“Here comes our robot driver!” my friend excitedly shouted as our Uber pulled up. On a recent trip home to Pittsburgh, we had been lucky enough to get picked up by one of Uber’s self-driving cars. Of course, there wasn’t an actual robot in the driver’s seat, but this didn’t stop us from dreaming of Mr. Roboto chauffeuring us home. Instead, Uber engineers greeted us from the front seats, and informed us that the car would be driving itself. This taste of the future was all thanks to machine learning.
Machine learning is a way to deal with situations that humans are not well-equipped to handle. Although humans can drive well, we aren’t as good as a computer. Google’s self-driving cars now have the equivalent of “300 years of human driving experience” and have only been found to be “partially” at fault for 1 accident. Humans simply can’t compete with a machine’s capacity to ingest, analyze, and act on large volumes of data.
Monetate’s Intelligent Personalization Engine is utilizing machine learning to help deliver individually relevant content to shoppers. Most businesses have a wealth of data about their customers and their preferences, but pulling this together to deliver an engaging message is difficult. At best, marketers can analyze historical data to display messages to segments of shoppers. The problem with this approach is that it uses older information and doesn’t see through the segment to the diversity that can exist within those segments. Monetate’s Engine, however, can observe trends across all of your data points to deliver relevant content in real-time to shoppers on a 1:1 basis. No marketing or IT department could reasonably operate at this scale or speed without machine learning.
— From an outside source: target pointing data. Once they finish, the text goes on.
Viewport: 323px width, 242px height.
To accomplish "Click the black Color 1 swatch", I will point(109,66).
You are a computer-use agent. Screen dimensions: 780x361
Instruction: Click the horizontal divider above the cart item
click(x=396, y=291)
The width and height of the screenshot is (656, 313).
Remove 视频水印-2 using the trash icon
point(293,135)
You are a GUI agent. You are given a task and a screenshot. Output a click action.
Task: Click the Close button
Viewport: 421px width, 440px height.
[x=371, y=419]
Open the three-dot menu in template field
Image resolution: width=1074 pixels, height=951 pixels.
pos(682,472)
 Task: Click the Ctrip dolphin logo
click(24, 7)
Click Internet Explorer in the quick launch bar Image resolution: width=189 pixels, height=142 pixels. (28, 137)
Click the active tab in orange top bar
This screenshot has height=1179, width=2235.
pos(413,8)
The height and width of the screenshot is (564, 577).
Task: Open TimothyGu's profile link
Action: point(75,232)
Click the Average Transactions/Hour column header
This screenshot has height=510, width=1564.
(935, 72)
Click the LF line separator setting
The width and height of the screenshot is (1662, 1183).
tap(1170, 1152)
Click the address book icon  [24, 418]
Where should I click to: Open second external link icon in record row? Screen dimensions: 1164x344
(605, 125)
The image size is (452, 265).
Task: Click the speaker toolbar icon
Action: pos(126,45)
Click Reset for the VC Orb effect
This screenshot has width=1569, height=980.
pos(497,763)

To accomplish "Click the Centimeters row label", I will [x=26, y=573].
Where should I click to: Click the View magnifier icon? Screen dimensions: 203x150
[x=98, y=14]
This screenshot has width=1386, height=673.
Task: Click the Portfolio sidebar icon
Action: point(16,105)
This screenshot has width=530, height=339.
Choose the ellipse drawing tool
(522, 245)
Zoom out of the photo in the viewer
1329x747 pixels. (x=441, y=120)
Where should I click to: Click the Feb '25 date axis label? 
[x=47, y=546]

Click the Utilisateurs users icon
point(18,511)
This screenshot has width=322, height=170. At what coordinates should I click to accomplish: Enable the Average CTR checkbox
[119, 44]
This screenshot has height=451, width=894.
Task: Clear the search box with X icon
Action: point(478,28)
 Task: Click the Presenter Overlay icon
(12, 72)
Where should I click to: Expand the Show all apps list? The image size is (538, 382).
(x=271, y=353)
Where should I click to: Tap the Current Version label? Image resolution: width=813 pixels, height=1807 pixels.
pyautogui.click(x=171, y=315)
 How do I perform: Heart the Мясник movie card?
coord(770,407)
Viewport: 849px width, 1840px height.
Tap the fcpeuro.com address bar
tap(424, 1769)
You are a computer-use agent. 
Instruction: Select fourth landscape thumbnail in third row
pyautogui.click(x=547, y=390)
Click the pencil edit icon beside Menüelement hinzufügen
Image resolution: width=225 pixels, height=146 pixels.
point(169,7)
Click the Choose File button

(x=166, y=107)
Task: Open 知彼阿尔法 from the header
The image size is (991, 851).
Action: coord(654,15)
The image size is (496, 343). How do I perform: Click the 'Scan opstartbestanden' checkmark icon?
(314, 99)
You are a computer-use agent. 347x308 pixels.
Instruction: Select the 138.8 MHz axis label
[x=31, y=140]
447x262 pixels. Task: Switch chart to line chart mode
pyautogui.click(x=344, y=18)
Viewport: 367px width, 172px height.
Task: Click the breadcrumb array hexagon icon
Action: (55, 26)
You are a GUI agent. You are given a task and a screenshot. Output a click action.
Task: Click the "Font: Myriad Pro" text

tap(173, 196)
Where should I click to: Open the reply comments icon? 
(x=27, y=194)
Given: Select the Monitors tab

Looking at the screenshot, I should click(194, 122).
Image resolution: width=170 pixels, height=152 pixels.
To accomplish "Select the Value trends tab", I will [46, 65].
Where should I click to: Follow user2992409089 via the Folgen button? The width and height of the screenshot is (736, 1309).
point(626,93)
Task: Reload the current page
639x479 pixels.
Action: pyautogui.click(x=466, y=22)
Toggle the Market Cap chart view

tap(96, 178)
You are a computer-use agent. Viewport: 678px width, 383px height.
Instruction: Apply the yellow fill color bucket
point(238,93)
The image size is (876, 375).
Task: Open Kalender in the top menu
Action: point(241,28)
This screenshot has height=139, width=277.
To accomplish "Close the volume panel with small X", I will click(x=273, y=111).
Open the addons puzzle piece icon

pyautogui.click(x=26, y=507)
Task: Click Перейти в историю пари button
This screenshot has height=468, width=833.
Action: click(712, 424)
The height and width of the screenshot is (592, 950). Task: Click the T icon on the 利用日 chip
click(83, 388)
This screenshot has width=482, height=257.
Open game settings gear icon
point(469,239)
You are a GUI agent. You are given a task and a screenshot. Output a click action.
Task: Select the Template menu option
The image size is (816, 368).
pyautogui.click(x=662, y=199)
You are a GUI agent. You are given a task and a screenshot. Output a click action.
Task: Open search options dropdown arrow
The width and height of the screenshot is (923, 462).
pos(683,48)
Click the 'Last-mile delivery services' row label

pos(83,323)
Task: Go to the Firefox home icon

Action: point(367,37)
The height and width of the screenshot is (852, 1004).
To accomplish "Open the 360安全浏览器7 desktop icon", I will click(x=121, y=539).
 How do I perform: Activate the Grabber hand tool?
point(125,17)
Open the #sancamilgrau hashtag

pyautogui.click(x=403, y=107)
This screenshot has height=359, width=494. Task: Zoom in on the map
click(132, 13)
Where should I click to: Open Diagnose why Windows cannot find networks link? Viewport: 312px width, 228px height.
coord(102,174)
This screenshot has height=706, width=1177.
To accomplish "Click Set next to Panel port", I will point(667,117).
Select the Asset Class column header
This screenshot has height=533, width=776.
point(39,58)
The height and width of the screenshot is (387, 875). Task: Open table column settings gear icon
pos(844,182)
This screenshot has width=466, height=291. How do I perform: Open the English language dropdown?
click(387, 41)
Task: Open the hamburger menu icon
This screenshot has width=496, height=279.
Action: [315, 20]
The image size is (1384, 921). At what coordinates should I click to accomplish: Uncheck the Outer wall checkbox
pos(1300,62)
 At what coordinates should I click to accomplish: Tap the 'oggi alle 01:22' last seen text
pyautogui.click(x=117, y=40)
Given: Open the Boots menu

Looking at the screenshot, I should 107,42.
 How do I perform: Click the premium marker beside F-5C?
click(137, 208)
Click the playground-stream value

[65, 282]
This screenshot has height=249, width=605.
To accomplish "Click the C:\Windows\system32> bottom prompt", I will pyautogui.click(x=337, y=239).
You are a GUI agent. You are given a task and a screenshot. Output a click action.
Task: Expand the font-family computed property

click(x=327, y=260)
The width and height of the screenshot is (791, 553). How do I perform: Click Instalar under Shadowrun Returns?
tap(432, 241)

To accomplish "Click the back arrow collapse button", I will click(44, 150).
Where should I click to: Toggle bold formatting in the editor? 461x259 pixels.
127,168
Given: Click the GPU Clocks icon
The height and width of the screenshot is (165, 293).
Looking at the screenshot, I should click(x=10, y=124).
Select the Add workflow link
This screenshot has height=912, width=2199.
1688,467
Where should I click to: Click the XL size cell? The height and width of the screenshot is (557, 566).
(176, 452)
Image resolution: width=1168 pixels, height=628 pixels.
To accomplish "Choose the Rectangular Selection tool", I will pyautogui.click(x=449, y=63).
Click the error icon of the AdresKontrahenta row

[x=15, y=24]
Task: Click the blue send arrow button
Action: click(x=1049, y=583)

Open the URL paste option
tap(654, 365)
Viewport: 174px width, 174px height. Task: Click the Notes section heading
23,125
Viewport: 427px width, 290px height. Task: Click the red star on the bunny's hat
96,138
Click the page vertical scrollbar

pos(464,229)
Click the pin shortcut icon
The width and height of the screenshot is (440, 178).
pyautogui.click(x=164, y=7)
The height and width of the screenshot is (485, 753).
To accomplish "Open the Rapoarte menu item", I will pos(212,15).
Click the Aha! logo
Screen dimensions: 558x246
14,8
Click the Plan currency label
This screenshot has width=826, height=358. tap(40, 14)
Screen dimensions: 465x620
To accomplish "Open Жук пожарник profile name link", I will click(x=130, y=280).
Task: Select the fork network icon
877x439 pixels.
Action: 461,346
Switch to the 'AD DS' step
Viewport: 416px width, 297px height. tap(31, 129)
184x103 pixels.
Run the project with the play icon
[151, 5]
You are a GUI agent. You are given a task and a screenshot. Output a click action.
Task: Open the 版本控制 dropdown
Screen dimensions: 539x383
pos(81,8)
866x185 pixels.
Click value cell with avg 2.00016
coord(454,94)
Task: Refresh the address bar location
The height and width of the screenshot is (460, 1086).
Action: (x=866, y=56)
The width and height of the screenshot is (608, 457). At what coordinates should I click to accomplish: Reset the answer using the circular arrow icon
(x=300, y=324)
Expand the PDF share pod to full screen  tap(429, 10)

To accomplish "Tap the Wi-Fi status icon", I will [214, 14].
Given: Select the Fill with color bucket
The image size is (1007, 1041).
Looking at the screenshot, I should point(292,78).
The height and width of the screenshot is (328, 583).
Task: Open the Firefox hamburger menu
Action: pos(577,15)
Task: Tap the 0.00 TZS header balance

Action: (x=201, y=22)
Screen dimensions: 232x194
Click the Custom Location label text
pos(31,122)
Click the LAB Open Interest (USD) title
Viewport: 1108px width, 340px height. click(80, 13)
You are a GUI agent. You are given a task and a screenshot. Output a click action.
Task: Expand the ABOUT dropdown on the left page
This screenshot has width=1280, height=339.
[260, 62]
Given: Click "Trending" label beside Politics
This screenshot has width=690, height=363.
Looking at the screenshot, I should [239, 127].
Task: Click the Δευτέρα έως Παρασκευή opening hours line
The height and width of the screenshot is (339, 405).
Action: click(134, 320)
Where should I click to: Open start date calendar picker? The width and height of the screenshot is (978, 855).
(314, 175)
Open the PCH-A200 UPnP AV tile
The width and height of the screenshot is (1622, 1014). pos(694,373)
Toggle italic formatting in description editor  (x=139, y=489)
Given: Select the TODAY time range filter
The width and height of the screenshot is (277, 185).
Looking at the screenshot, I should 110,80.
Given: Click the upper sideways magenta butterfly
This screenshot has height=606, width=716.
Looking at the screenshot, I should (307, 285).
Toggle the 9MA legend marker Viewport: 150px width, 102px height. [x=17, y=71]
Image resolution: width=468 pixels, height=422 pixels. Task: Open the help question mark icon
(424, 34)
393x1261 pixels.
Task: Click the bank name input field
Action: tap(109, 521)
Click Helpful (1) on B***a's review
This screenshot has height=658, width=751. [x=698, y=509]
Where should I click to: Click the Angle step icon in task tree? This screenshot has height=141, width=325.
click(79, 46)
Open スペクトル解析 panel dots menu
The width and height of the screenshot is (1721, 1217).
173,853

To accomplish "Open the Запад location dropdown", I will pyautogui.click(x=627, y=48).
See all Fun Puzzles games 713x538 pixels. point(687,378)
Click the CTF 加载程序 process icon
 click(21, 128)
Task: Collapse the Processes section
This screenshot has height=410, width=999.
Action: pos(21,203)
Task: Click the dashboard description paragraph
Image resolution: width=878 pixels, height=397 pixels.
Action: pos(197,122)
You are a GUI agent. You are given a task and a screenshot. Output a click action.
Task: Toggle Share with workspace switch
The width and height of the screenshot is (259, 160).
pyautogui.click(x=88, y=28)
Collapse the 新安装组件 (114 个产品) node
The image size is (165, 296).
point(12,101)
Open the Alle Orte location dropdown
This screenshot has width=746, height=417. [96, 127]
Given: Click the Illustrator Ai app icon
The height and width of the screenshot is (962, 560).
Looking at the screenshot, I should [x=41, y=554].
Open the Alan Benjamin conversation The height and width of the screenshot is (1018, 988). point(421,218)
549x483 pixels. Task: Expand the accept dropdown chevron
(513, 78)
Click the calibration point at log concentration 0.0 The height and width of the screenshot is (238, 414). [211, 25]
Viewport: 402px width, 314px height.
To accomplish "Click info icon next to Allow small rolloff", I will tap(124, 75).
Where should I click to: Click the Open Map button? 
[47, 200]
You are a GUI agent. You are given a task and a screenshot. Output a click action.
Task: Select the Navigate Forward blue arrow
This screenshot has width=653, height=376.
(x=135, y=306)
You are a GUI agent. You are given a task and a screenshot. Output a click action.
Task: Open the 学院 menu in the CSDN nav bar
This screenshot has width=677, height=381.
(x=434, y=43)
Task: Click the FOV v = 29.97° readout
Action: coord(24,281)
Trusting a machine with your business is a tough thing to do, however. In the case of a self-driving car, you’re literally trusting your life to the machine’s algorithms! How can you be sure the machine is doing what it says it will do? Why should you trust it? Uber makes its case by putting a screen in the back seat that displays a live feed of exactly how it is interpreting all of the current data. The screen allows you to see a real-time computerized model of the street you’re driving on, so that you can feel more at ease that what you are seeing is the same as what the car is seeing (take a look at it here).
Similarly, Monetate’s Engine offers transparency and doesn’t work as a “black box”. At any time, you will be able to see how traffic is being distributed based on the most important observed data points. As your customers change, the models will change, but you will always be able to see how the Engine is making decisions in real-time. Because the decisions made in the moment don’t necessarily reflect how traffic was, or will be distributed, it’s important to note that this does not replace post-hoc analysis (You wouldn’t want to drive your car based on one snapshot of the road, right?), but it can help you make directional decisions.
For example, if you see that a high number of mobile users are responding well to more simplified content, perhaps any future mobile content you create can take this design aesthetic into consideration.
Machine learning has been a concept for decades, but is only now becoming more widespread across various industries. While waiting for our Uber, another friend in my group – who would not be joining us for the drive – noted with disbelief that he had yet to take part in one of these futuristic forays. As we drove away, he watched with envy, wishing that he was coming along.
With Monetate’s Engine, machine learning is poised to help businesses take the next big step in 1-to-1 personalization – don’t get left behind!